Division of gene co-expression modules
In order to make the gene distribution conform to the scale-free network, we determined that the power was 8 (Additional file 7). In the module division, the selected TOMType was unsigned, and mergeCutHeight was 0.75 (Fig. 7). DEGs that may be related to petaloid stamens of P. lactiflora were clustered into 14 correlated modules. After further analysis, we selected two highly associated modules that may be related to P. lactiflora petaloid stamens because the gene expression levels of these two modules continued to increase during LT2 to LT3 periods and were higher than FYN during these periods (Fig. 8).
Weighted correlation network analysis associated with P. lactiflora petaloid stamens
In the Ivory module, we screened out two MADS-box genes and 12 TFs from eight TF families (Additional file 8). Cytoscape 3.6.1 software was used to display the network relationships among the selected genes. The gene regulatory network showed connectivity between them. Among them, PlSEP1-1, PlYAB1, PlYAB5, PlGBF1, PlSCL32, PlLHY, PlANL2 and PlPDF2 had strong connectivity and could be used as candidate genes for further analysis of genes related to the petaloid stamens of herbaceous peony (Fig. 9A).

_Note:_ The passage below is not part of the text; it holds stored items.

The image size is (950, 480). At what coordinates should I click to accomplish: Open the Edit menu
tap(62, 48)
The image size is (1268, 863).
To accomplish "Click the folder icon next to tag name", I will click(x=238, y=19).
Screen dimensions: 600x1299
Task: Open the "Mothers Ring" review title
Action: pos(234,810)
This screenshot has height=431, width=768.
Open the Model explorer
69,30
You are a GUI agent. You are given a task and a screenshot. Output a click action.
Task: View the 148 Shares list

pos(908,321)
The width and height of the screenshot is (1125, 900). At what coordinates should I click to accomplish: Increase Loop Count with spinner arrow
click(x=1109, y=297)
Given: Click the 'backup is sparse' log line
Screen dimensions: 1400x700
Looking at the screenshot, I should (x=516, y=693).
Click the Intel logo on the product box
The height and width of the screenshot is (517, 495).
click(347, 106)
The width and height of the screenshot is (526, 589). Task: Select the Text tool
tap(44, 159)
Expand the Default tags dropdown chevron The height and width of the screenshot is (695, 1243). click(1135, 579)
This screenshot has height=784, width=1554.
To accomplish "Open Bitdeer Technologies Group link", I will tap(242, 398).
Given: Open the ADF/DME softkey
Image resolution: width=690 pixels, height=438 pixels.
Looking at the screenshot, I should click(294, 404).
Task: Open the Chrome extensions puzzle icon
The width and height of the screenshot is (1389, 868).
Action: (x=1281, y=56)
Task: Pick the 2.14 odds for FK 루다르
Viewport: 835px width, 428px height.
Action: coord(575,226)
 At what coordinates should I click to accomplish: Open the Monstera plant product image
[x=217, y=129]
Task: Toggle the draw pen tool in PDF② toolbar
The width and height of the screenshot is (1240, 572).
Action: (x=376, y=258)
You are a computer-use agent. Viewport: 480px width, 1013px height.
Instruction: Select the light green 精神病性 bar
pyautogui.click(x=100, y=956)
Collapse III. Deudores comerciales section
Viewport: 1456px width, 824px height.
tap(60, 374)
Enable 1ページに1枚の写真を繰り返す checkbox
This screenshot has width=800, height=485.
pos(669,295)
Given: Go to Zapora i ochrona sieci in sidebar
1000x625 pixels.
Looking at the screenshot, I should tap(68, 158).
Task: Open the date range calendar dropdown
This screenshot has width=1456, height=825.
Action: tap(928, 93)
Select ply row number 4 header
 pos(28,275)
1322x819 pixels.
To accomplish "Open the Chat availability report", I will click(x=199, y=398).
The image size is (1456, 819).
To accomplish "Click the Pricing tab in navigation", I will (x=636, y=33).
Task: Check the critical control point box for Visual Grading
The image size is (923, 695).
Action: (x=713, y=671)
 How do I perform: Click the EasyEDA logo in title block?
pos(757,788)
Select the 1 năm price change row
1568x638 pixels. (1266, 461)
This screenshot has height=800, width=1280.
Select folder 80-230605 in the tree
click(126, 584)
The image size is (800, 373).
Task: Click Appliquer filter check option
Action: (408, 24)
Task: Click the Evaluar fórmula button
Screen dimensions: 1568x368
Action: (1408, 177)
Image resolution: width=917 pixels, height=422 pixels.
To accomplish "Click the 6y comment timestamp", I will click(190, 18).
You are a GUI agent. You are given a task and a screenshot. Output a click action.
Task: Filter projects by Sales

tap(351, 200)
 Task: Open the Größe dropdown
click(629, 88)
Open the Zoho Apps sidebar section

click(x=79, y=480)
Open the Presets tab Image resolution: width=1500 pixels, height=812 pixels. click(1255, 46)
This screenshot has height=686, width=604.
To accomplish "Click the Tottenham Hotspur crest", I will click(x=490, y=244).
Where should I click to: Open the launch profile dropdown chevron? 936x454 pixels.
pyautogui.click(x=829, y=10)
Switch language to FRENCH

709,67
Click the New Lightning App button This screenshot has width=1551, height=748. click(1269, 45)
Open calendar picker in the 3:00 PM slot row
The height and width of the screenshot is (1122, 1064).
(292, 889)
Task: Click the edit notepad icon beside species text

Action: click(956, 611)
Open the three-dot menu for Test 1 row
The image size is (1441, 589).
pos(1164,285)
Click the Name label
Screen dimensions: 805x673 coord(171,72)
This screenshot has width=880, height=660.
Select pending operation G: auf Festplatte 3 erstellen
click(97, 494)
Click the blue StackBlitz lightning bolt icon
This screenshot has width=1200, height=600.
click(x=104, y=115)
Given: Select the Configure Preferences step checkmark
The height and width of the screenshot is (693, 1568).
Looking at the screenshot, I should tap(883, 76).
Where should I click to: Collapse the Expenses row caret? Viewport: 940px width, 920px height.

In the Brown module, we screened out four TFs from three TF families (Additional file 8). Cytoscape 3.6.1 software was used to display the network relationships among the selected genes. The gene regulatory network showed a connectivity between them. Among them, PlTCP11, PlC2H2-like, PlMYC2 and PlIIIA had strong connectivity and could be used as candidate genes for further analysis of genes related to P. lactiflora petaloid stamens (Fig. 9B).
Finally, we screened a total of 12 DEGs in Ivory and Brown modules with strong connectivity. We conducted a phylogenetic analysis of these genes. The results showed that one MADS-box gene (PlSEP1-1) and three TFs (PlPDF2, PlGBF1, and PlIIIA) were highly homologous with A. thaliana genes that regulate stamen development (Fig. 10).
Validation Of Deg Expression
In this study, we screened 10 DEGs related to P. lactiflora petaloid stamens from the transcriptome, designed specific primers, and performed qRT-PCR verification (Fig. 11; Additional file 9). Our results show that the DEGs showed high expression levels from LT2 to LT3, and that the qRT-PCR and transcriptome sequencing results were consistent (Fig. 5), proving the reliability of transcriptome sequencing results.